What We're Watching & What We' re Ignoring

WHAT WE'RE WATCHING

DR Congo – As we wrote last Friday, tensions are rising in advance of the results of an election marred by suspicions of rampant cheating in favor of Emmanuel Ramazani Shadary, outgoing President Joseph Kabila's handpicked successor.

The anxiety spiked again on Sunday when election officials announced that nearly half of votes remain uncounted and that the country must wait another week for preliminary results. The opposition worries that the government is simply delaying in preparation for the resulting fury—and probably violence—when Shadary is ultimately announced as the hotly disputed winner.
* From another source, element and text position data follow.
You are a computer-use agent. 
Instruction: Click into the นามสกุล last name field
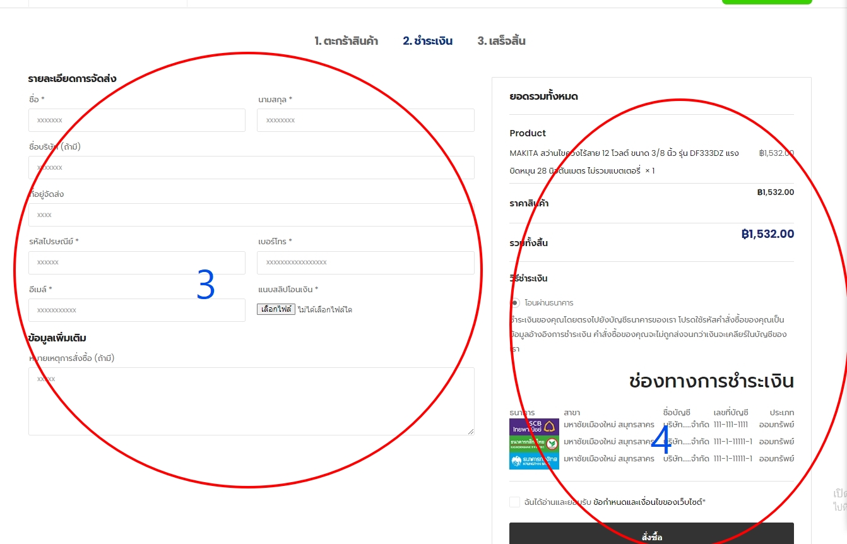point(365,120)
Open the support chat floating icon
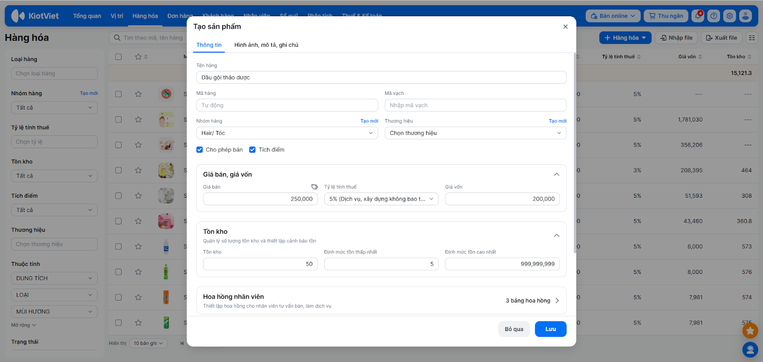 tap(750, 350)

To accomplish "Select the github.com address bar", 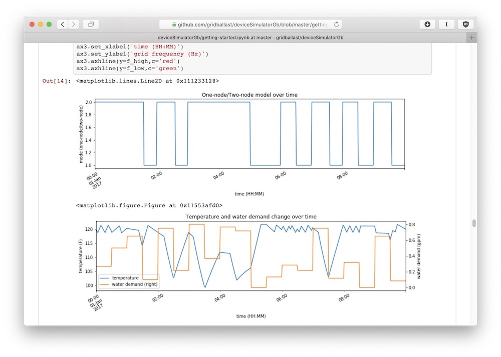I will (251, 24).
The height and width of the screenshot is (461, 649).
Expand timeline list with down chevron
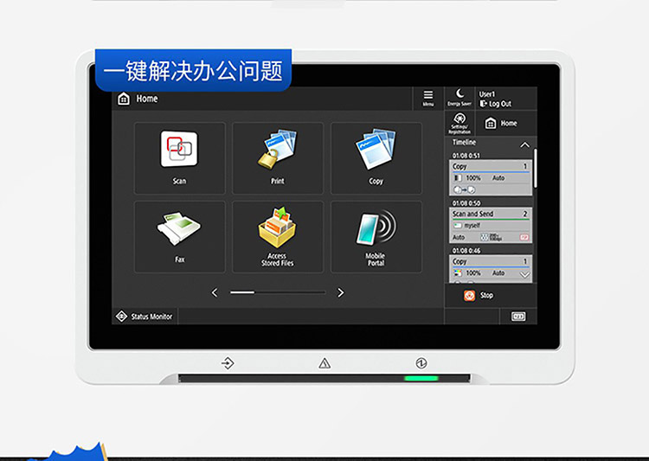[524, 274]
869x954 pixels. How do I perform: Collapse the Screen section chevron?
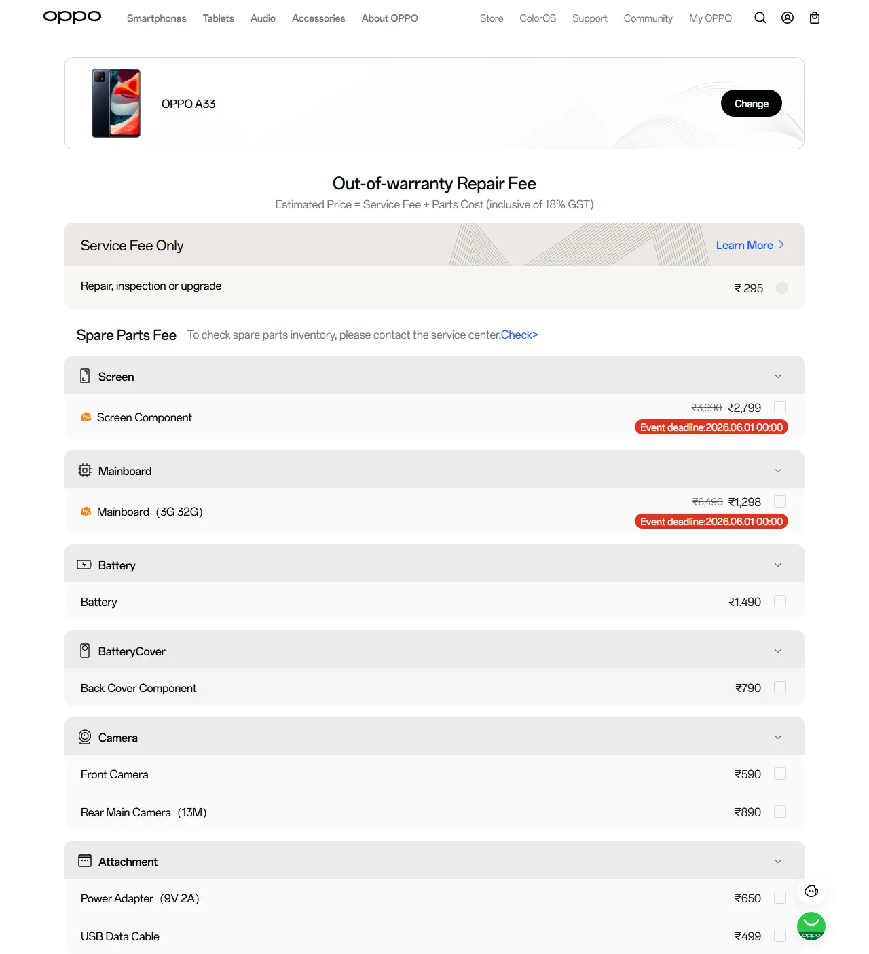point(778,376)
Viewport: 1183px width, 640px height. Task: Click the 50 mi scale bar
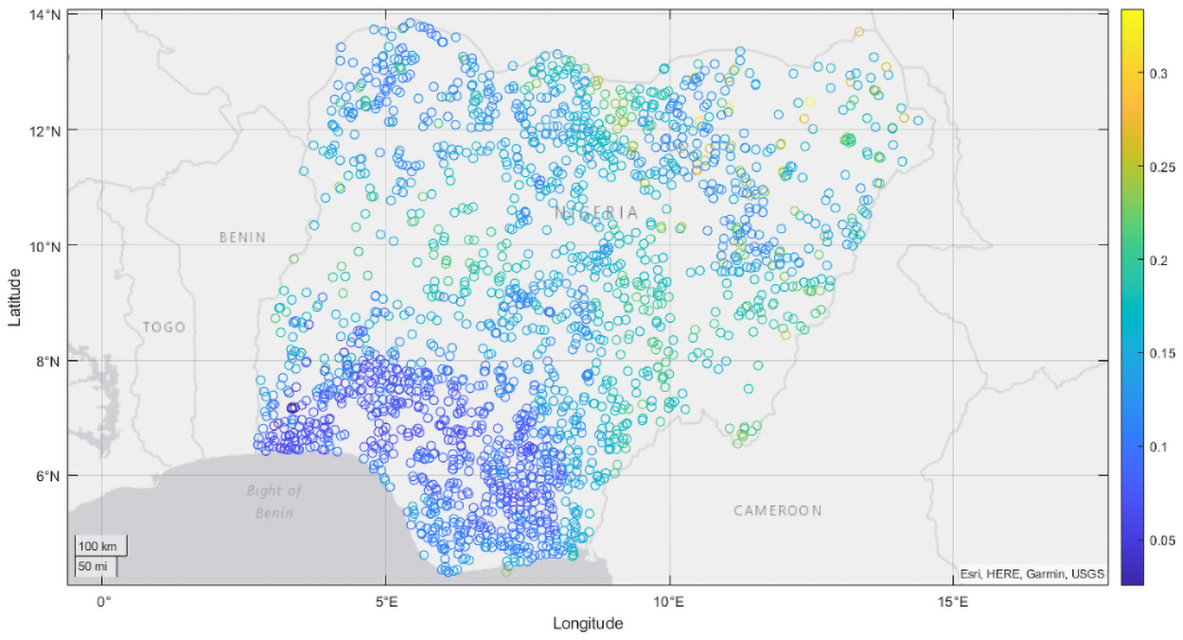coord(95,566)
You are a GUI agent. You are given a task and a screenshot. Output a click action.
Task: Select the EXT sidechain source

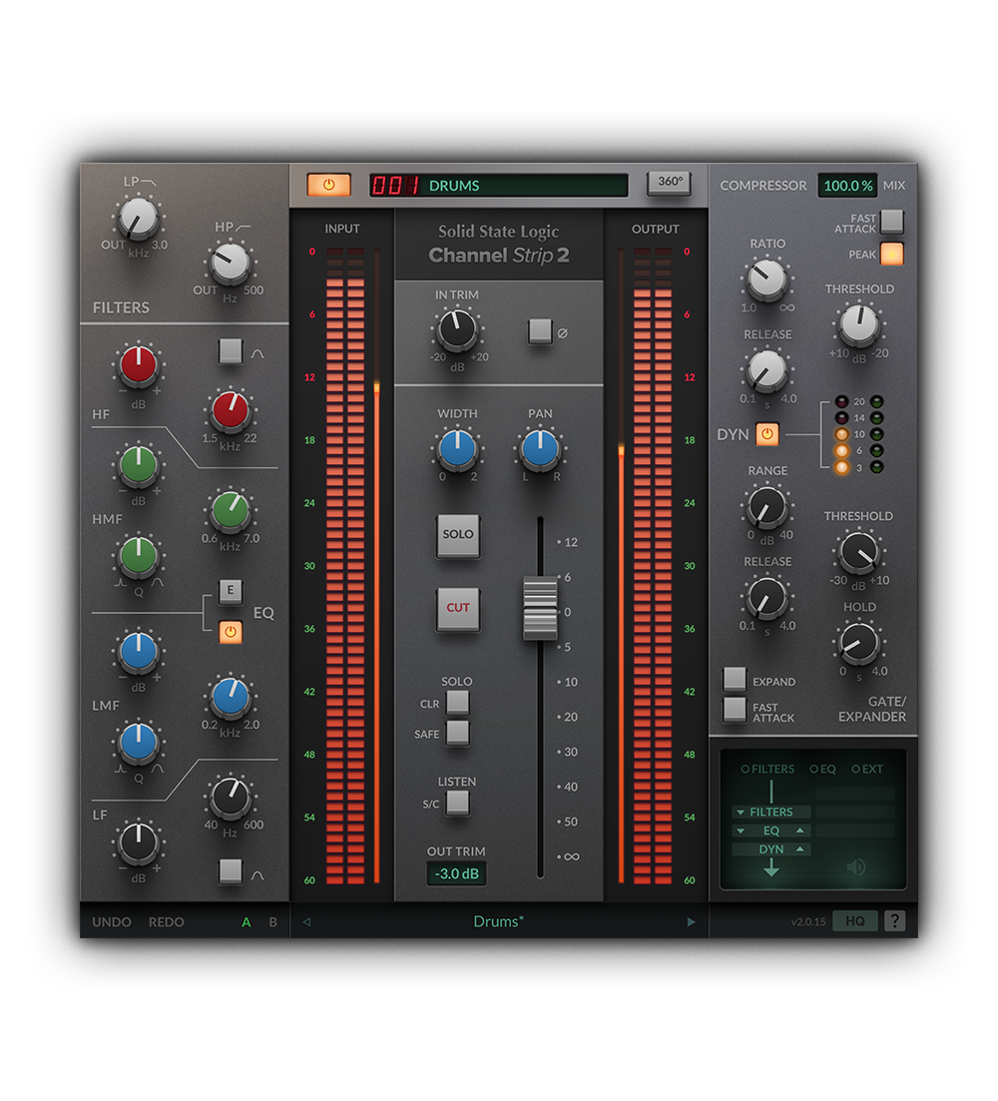pyautogui.click(x=856, y=769)
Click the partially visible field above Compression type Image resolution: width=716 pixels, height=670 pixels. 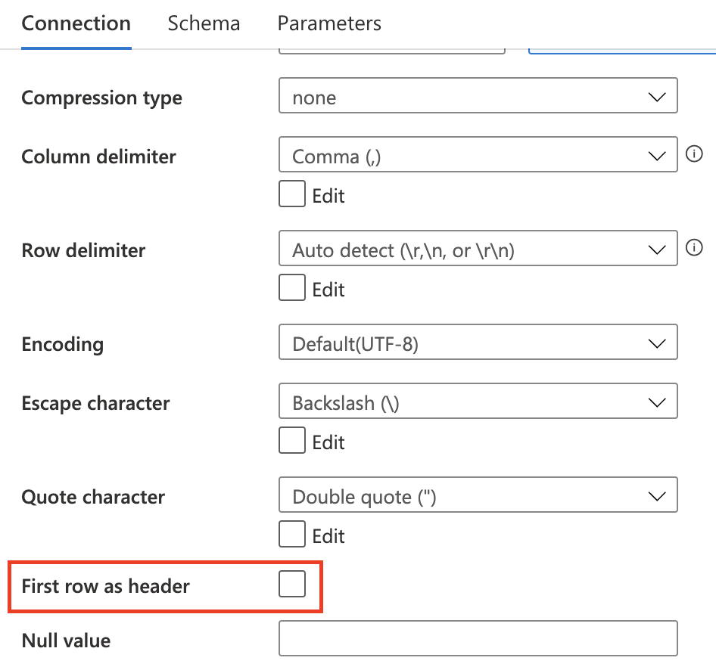[x=391, y=51]
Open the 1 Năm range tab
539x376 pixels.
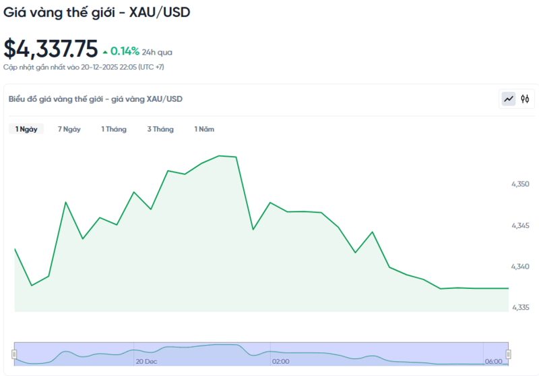[204, 129]
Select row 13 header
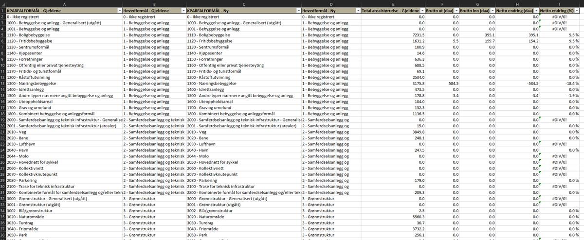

Withdrawal from withdrawal in Syria? Over the weekend, US National Security Adviser John Bolton said that US troops supporting Kurdish fighters in Syria would not in fact be withdrawn until Washington has secured a promise from Turkey not to attack the Kurds afterwards. But Ankara sees the Syrian Kurdish fighters as one and the same with the domestic Kurdish rebels whom Turkey, along with the rest of NATO, consider to be terrorists. Turkish President Recep Erdogan will want to preserve flexibility to prevent the establishment of a formal Kurdish enclave just across its frontier with Northern Syria.

WHAT WE'RE IGNORING

The difference between concrete and steel – The US government remains partially shut down as President Trump digs in on his demand that Congress fund a $5 billion wall at the southern border, while Democrats who now control the House of Representatives say no way. Over the weekend, Trump offered Democrats a compromise: it can be made of steel, he said, rather than concrete. Given that just weeks ago he proposed a barrier of "artistically designed steel slats," we don't think this is "material" progress. Let's see what he says during his prime time address this evening.

The Indies Short-Tailed Cricket – Back in 2016, diplomats stationed at the US embassy in Havana began hearing strange chips, hums, and other noises while suffering from vertigo, dizziness, painful ringing in the ears, and even in some cases suspected brain damage. Speculation abounded that the Cubans, or maybe the Russians, were behind the mystery noise – sonic weapons, was the theory. No concrete evidence was ever found. But scientists who this week analyzed a recording of the offending frequencies think the noise on the tape could be a diminutive Caribbean cricket known for its shrill trill. This mystery is far from solved, and we would be very surprised if the dozens of documented injuries were all down to this one insect. For now we are ignoring the critter, with all due respect to Anurogryllus celerinictus. (Say it aloud. Try.)